## RECORDS SUPPLIED

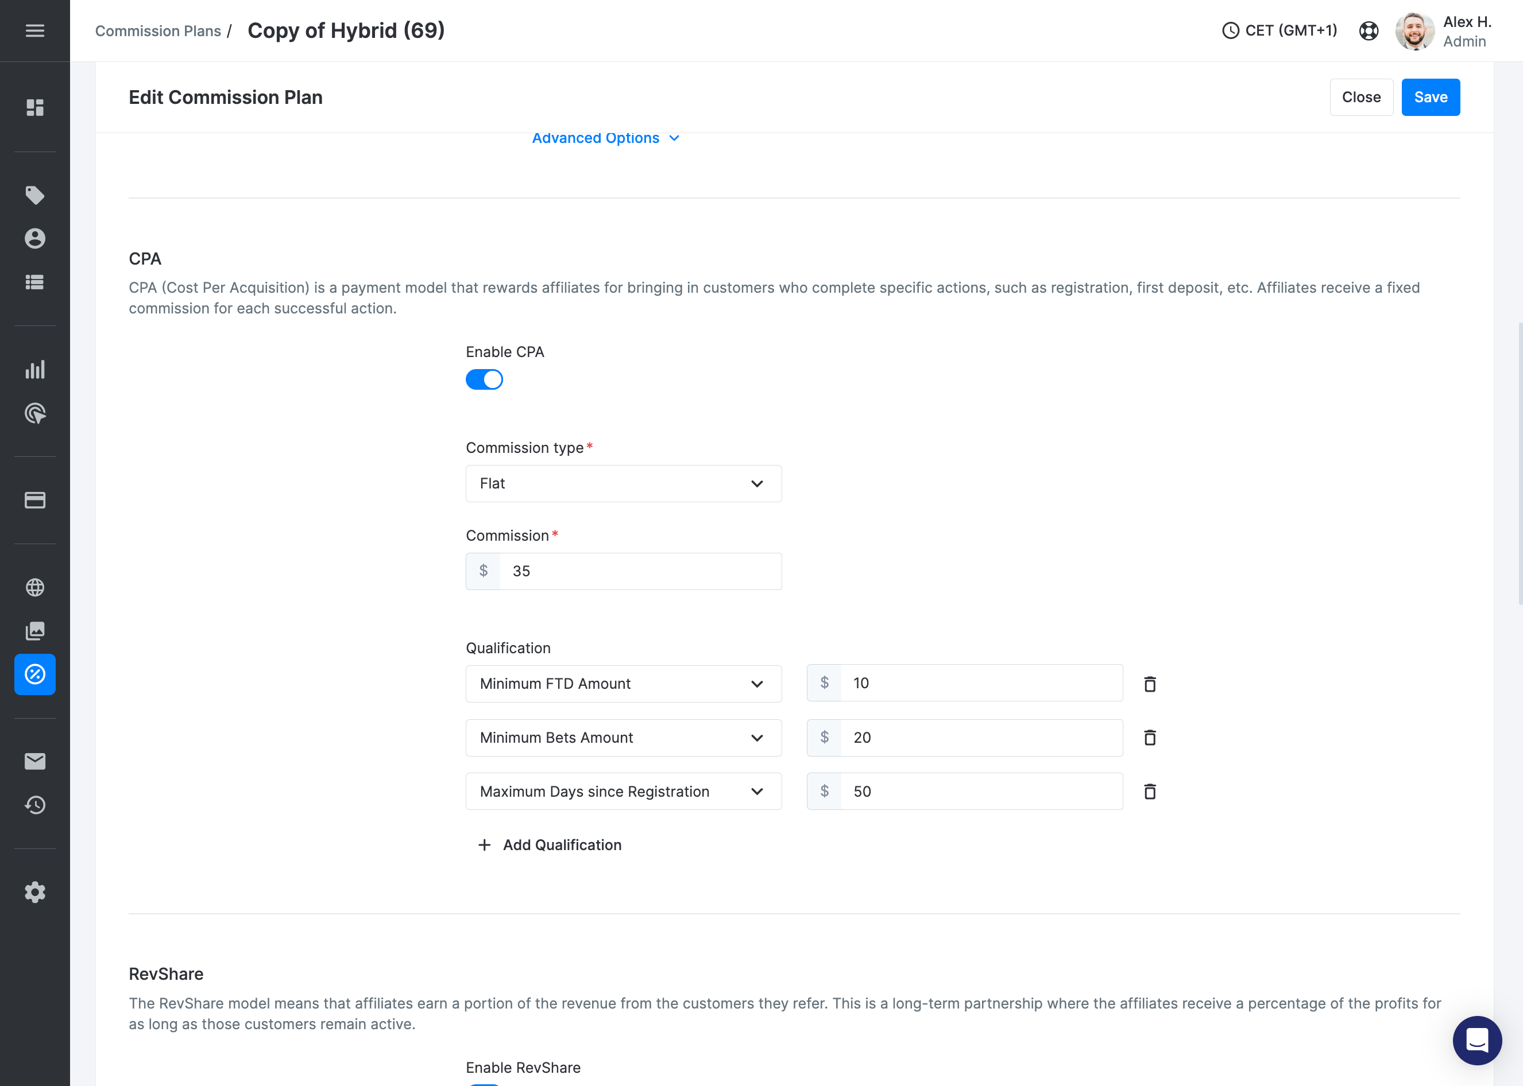
Task: View activity history via the clock icon
Action: (x=35, y=805)
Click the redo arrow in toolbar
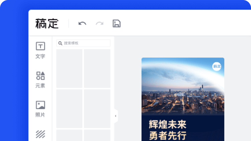Viewport: 251px width, 141px height. point(99,23)
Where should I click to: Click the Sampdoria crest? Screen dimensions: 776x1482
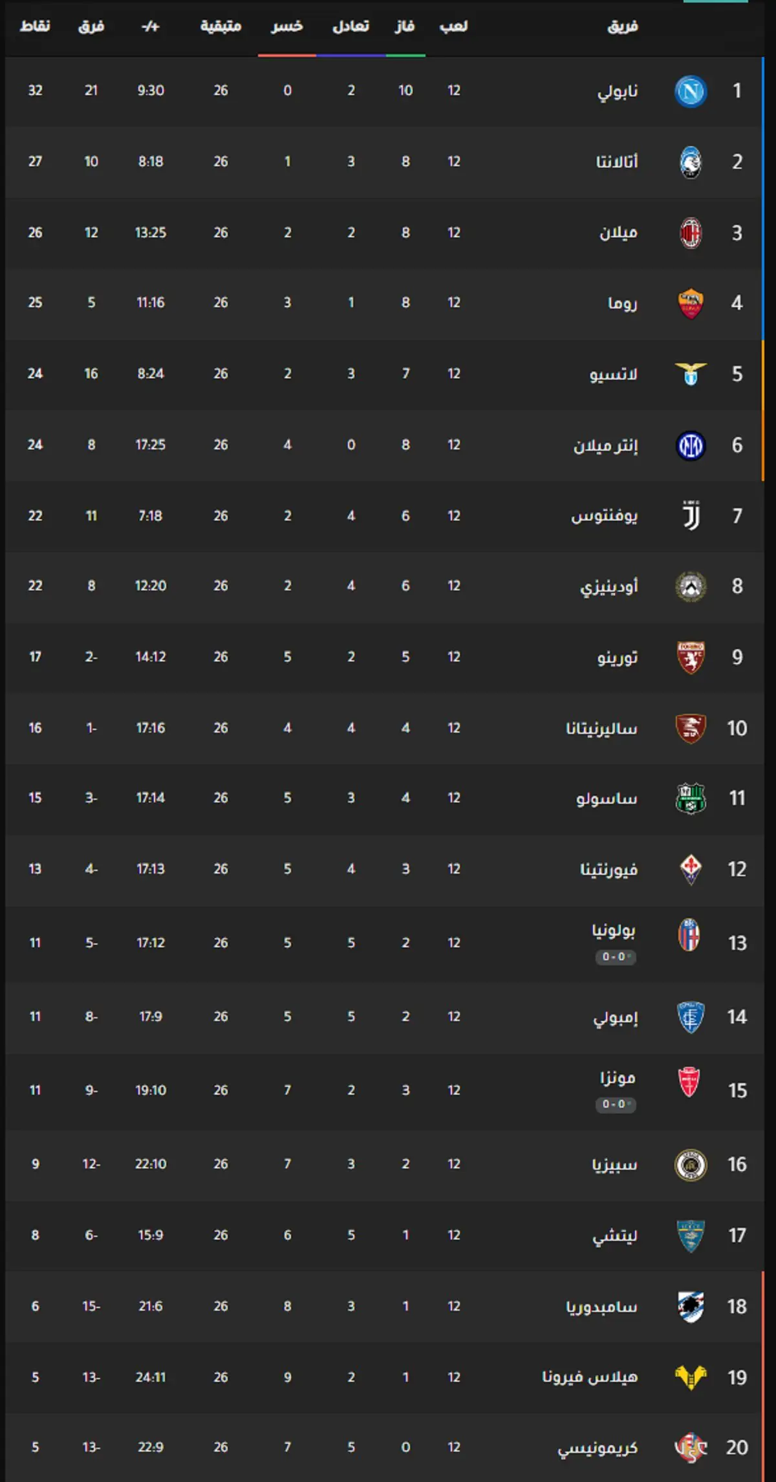click(691, 1307)
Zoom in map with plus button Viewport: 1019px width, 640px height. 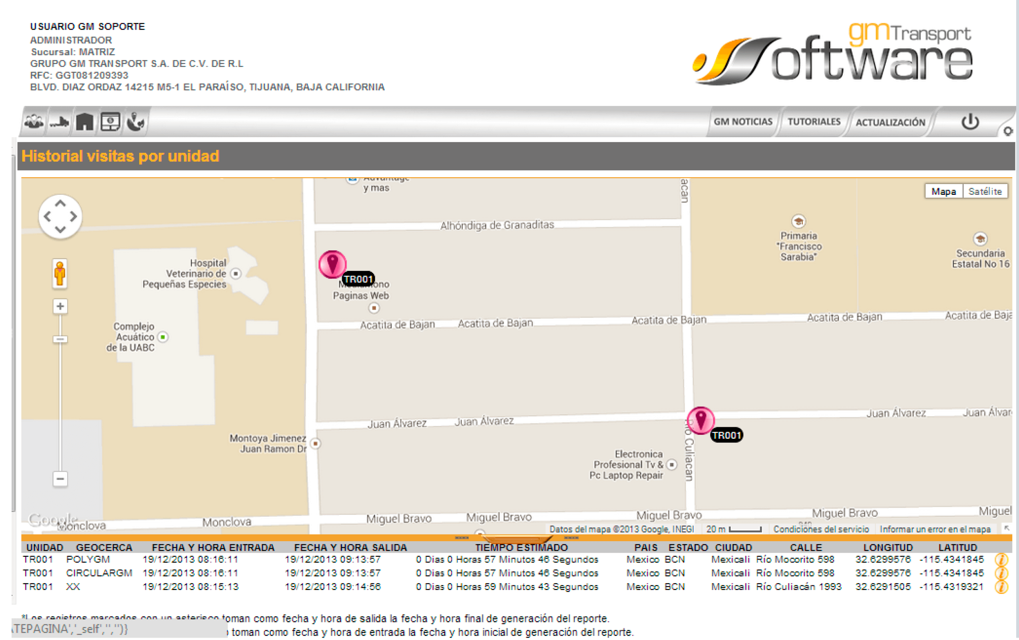pyautogui.click(x=60, y=306)
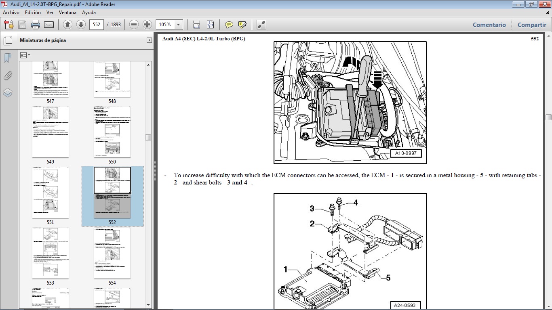Go to previous page with up-arrow icon
552x310 pixels.
67,24
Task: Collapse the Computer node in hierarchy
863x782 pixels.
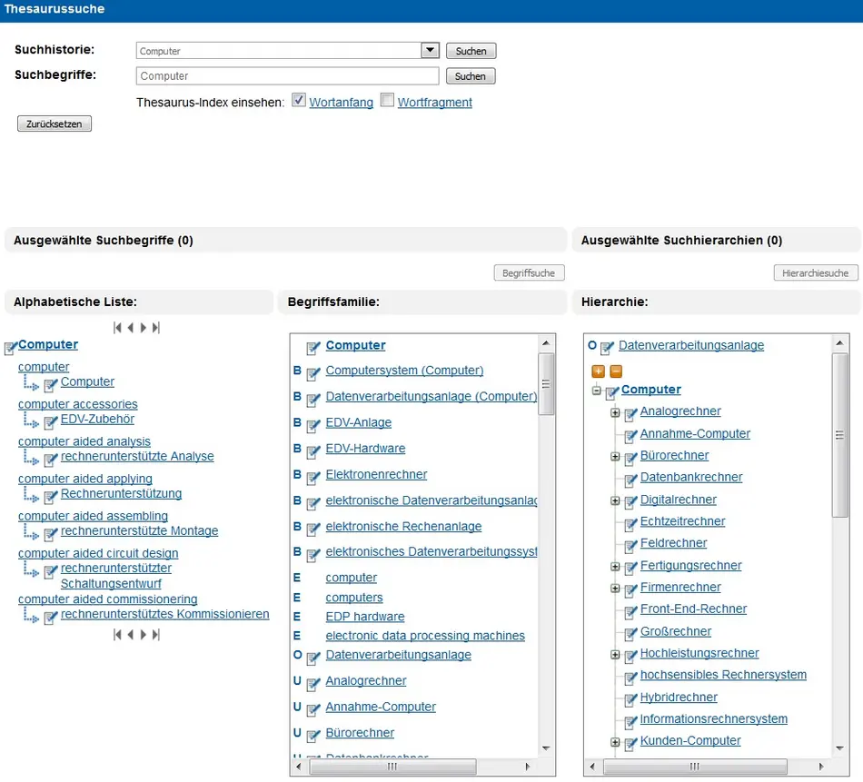Action: pos(597,391)
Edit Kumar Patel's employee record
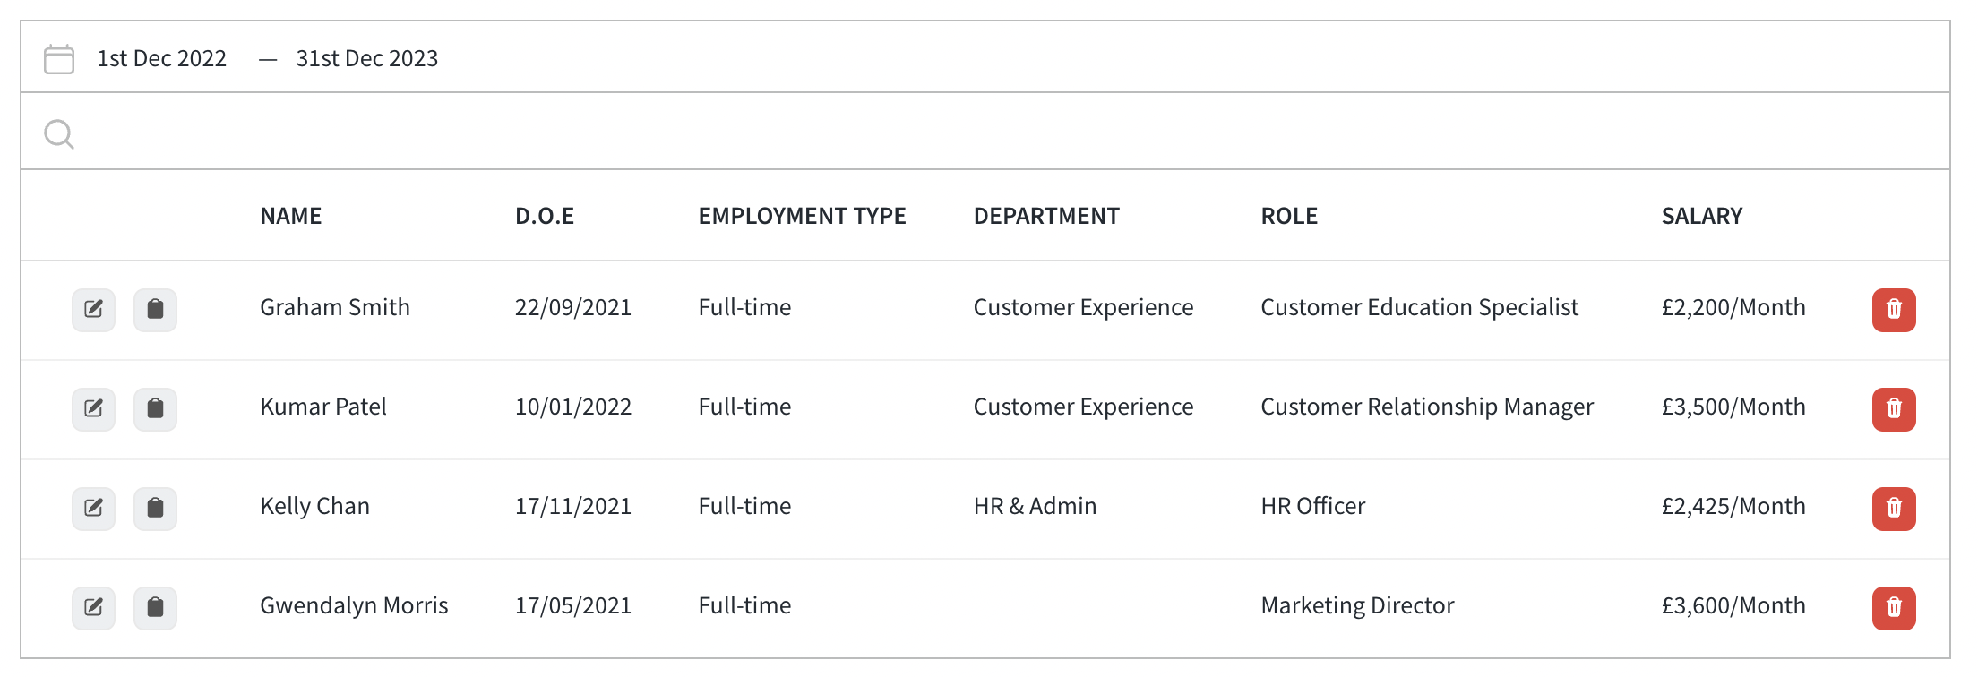Screen dimensions: 1978x677 [93, 409]
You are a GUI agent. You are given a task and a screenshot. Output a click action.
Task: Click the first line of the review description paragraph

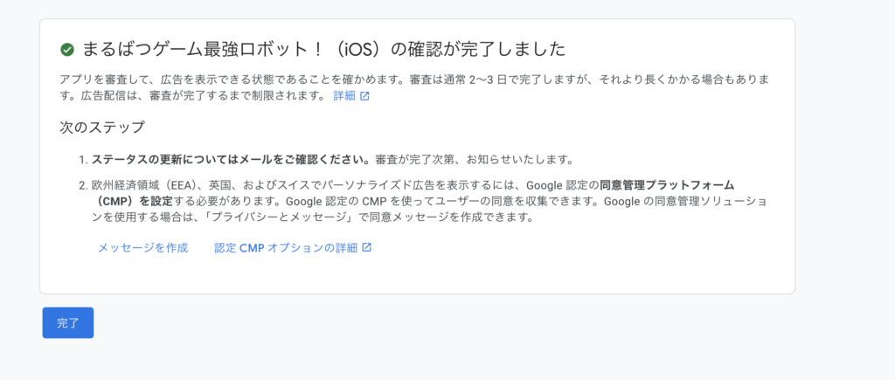[x=411, y=79]
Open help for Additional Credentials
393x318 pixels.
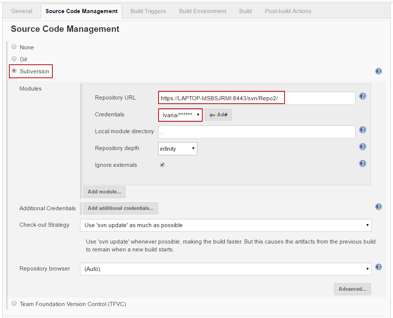pyautogui.click(x=378, y=207)
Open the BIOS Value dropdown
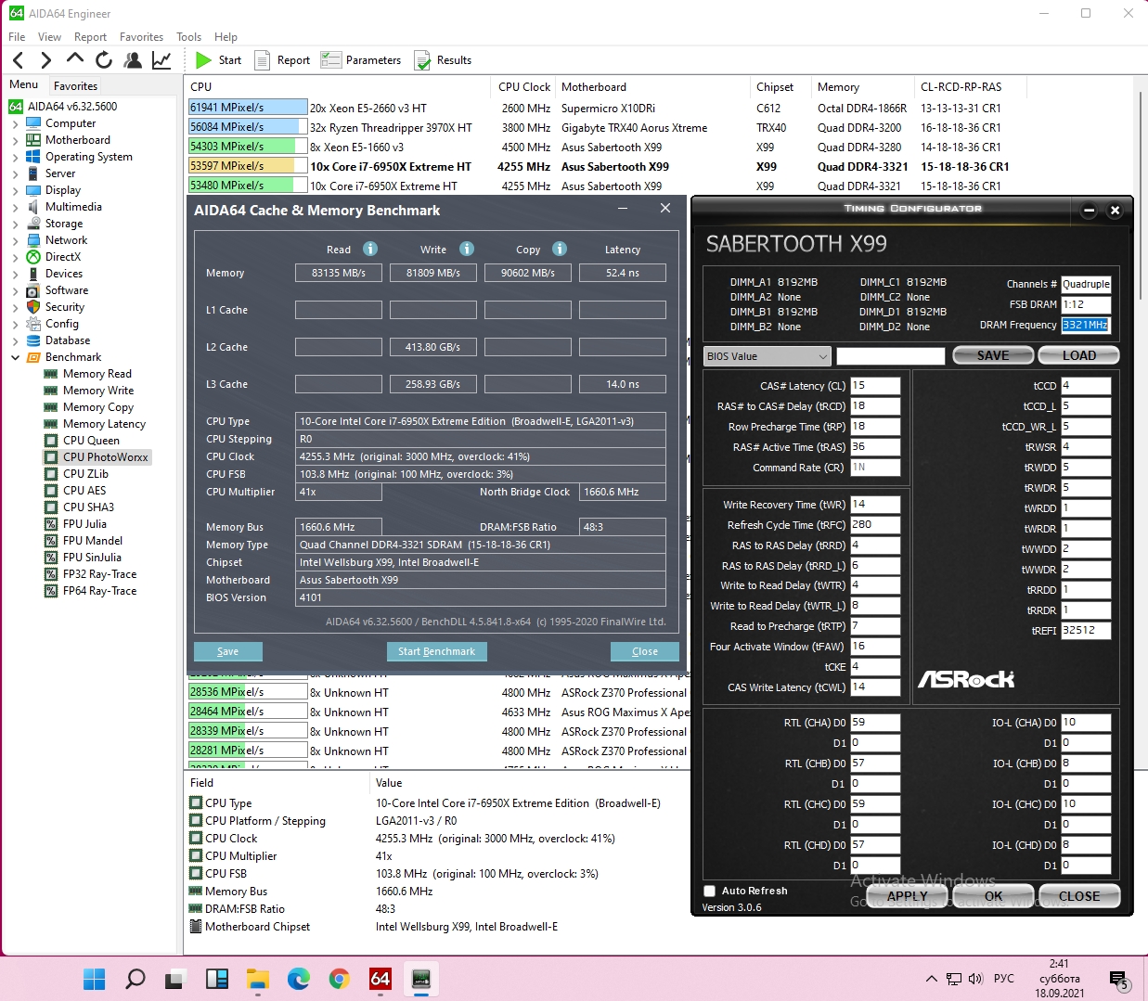This screenshot has width=1148, height=1001. [x=767, y=356]
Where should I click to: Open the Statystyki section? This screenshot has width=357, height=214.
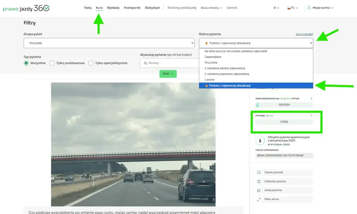152,8
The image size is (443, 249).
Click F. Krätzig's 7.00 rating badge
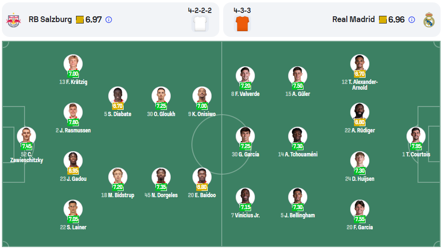pyautogui.click(x=73, y=74)
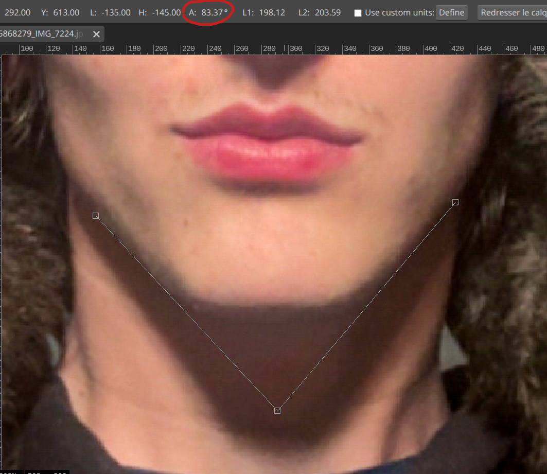Click the L2 length value 203.59
This screenshot has height=474, width=547.
coord(328,12)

## WHAT IS EXPECTED
Print everything from the line that contains "Open help for Additional Credentials" down to the end of the entries, with both ends included, and leave the pictures out.

## EXERCISE RESULT
Open help for Additional Credentials
393x318 pixels.
pyautogui.click(x=378, y=207)
Open the BIOS Value dropdown
This screenshot has width=1148, height=1001. [x=767, y=356]
Where should I click to: Open the Statystyki section? This screenshot has width=357, height=214.
152,8
The image size is (443, 249).
Click F. Krätzig's 7.00 rating badge
pyautogui.click(x=73, y=74)
Click the L2 length value 203.59
This screenshot has height=474, width=547.
coord(328,12)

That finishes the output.